While it is true that at the time of the attack on the child, there was no state law specifically forbidding the ownership of pitbull terriers or specifically outlawing any one of Turnipseed’s isolated acts regarding the dogs, this did not preclude the jury from finding that the acts of keeping the dogs in the circumstances evidenced, and leaving them unguarded, all with the knowledge of past incidents, built up to reckless conduct on this occasion. Such is a crime. OCGA § 16-5-60.

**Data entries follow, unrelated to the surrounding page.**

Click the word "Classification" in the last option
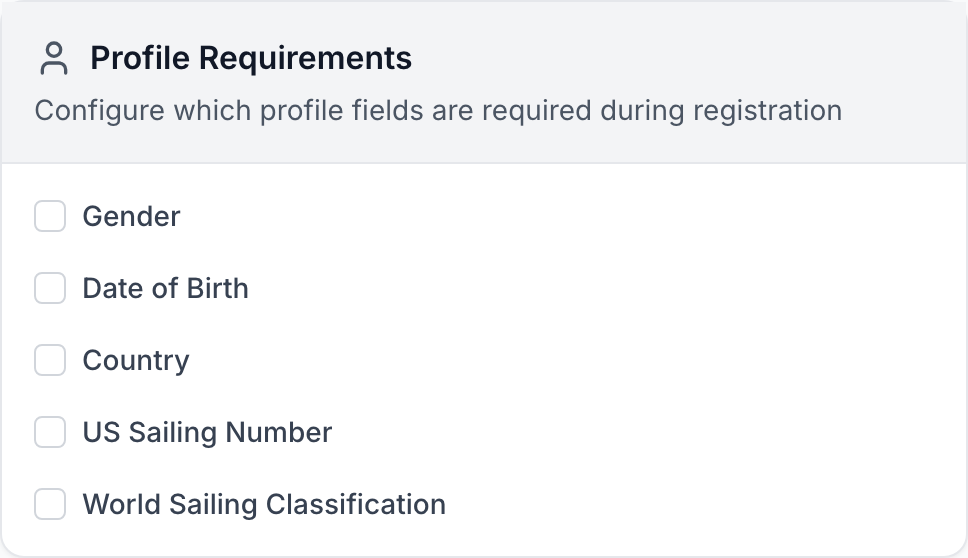968x558 pixels. coord(355,504)
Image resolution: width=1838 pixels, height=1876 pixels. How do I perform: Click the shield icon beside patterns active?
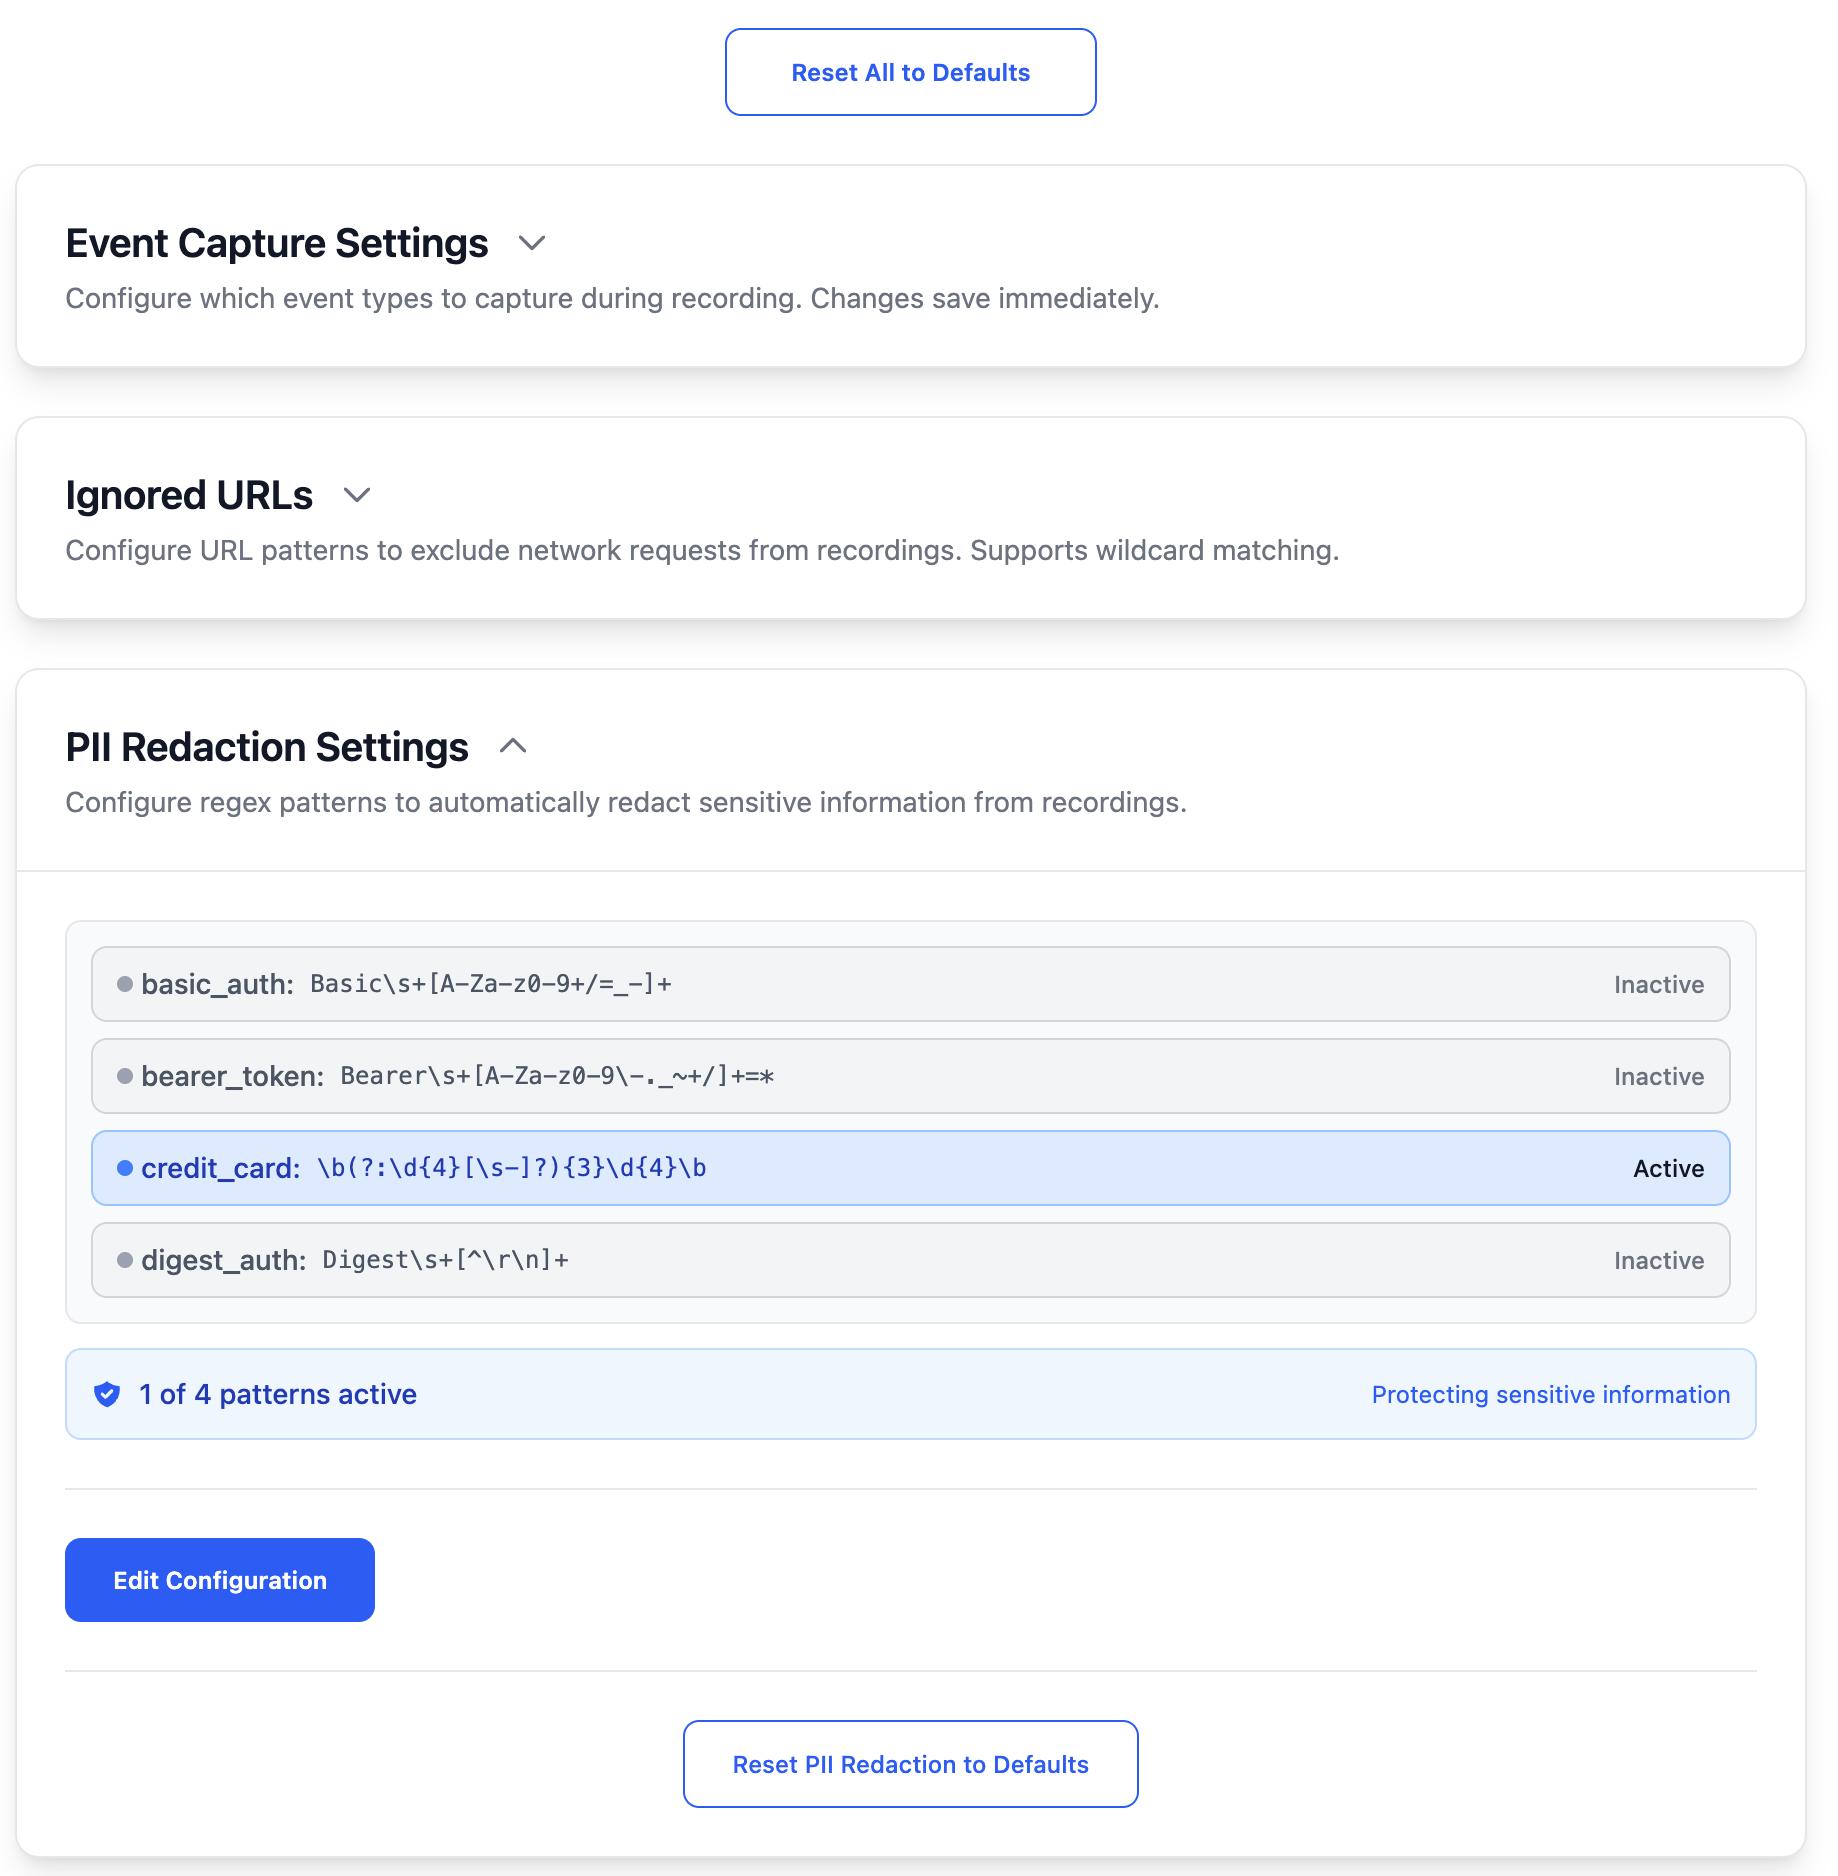pos(107,1394)
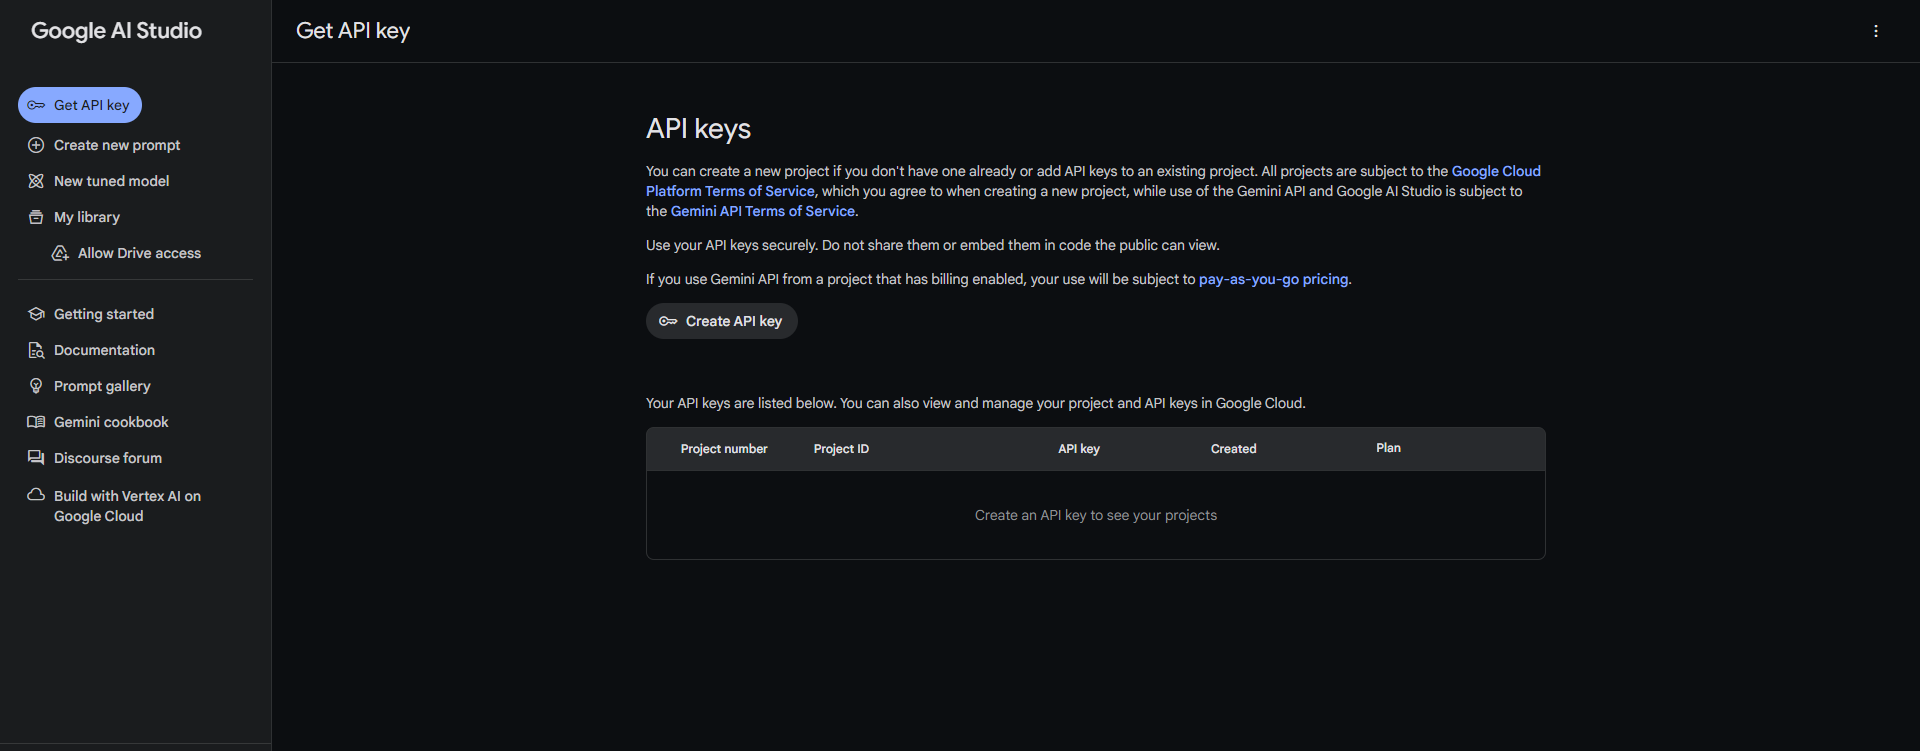Viewport: 1920px width, 751px height.
Task: Follow the pay-as-you-go pricing link
Action: pos(1273,279)
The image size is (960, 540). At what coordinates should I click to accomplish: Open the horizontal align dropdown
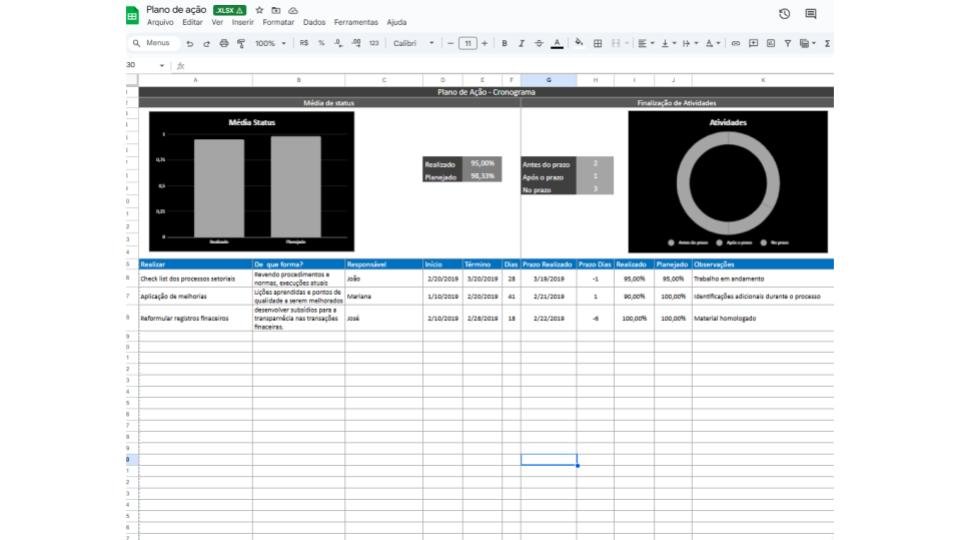point(645,44)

The evidence, construed so as to uphold the verdict, Rhodes v. State, 168 Ga. App. 10, 11 (1) (308 SE2d 33) (1983), showed that for a number of years prior to the fatal attack on Billy Gordon, Turnipseed owned and raised pitbull terriers in his home in a residential area where there were many children. Turnipseed had heard about how the breed “hurt kids and stuff, . . . heard about how pits jump on kids and bite them on the heads and stuff”; he knew that others had complained about the breed. Turnipseed liked the dogs, which were his favorite breed, because of the way they acted by running around his home, bumping into walls, lifting a two-by-four piece of wood and protecting the house.

He felt the dogs did not have to be trained to be protective, that they were born that way and that “[a] 11 you got to do is keep them off from around people and they won’t like nobody but the people who feed them.” Turnipseed stated that he tried to keep the dogs away from other people.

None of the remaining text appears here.